(ACTION ITEM): The records should be repeated word for word, pictures excluded.

*** Opening of SOURCE RECORDS ***

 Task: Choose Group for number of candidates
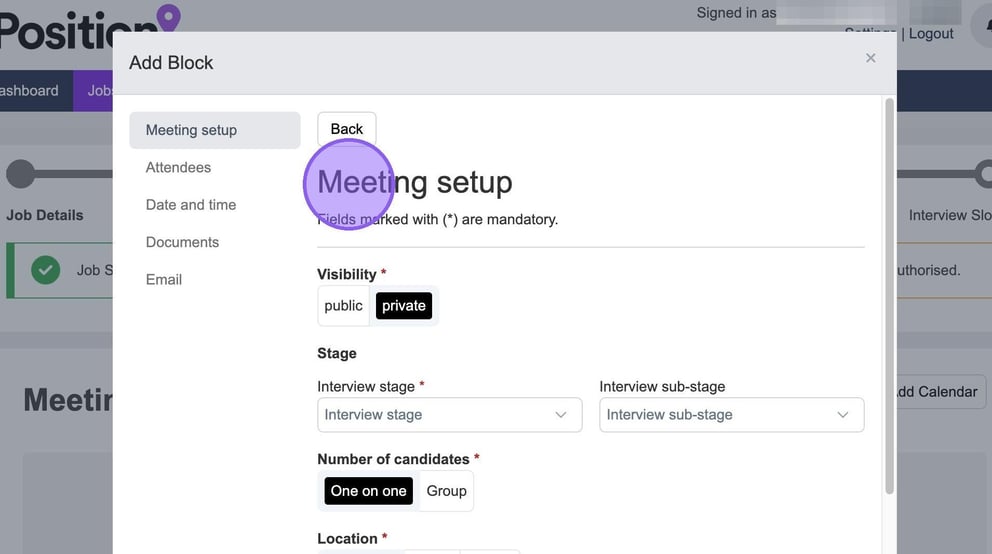point(446,491)
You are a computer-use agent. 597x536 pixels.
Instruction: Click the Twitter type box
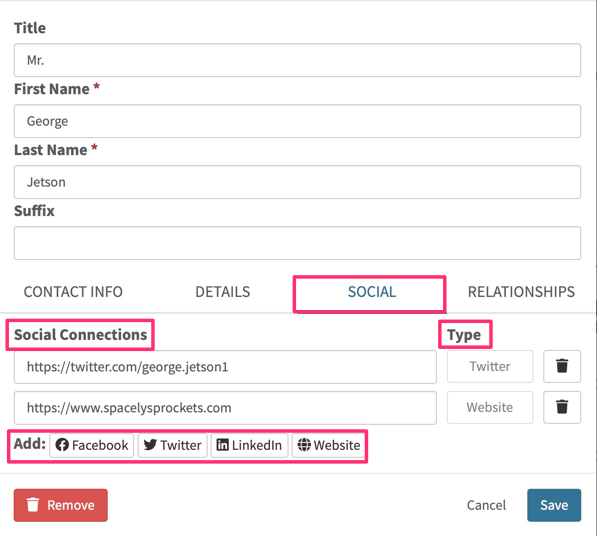(490, 366)
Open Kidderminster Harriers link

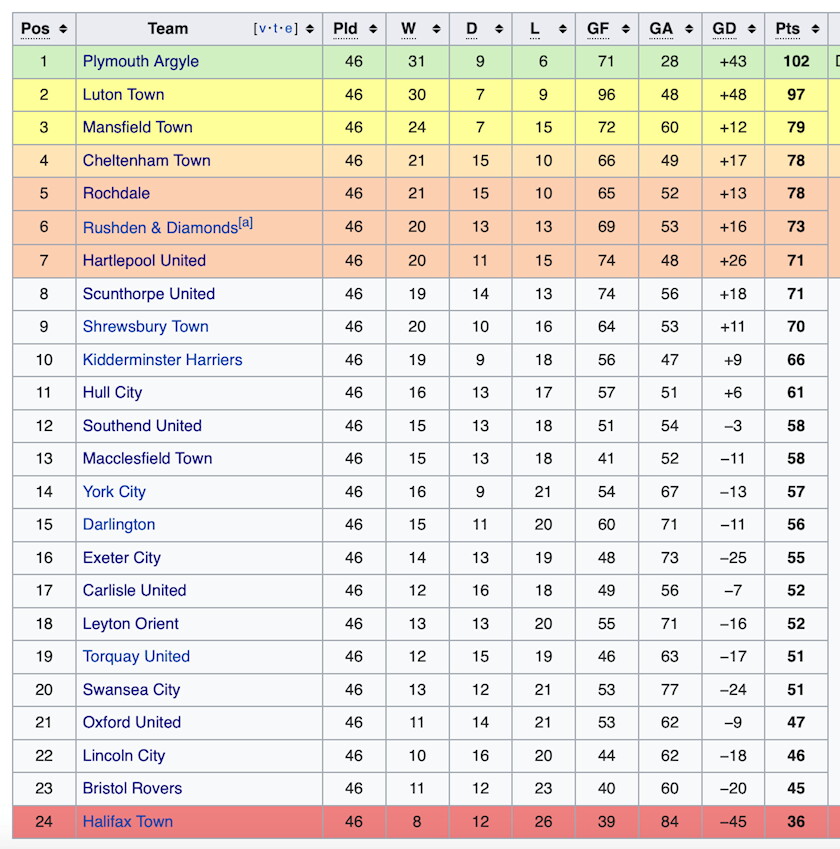(162, 359)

*** Close of SOURCE RECORDS ***

(RESULT OF THE EXERCISE):
 Task: Choose Group for number of candidates
point(446,491)
You are a computer-use agent. 597x536 pixels.
Instruction: Click the Twitter type box
(490, 366)
Open Kidderminster Harriers link

(162, 359)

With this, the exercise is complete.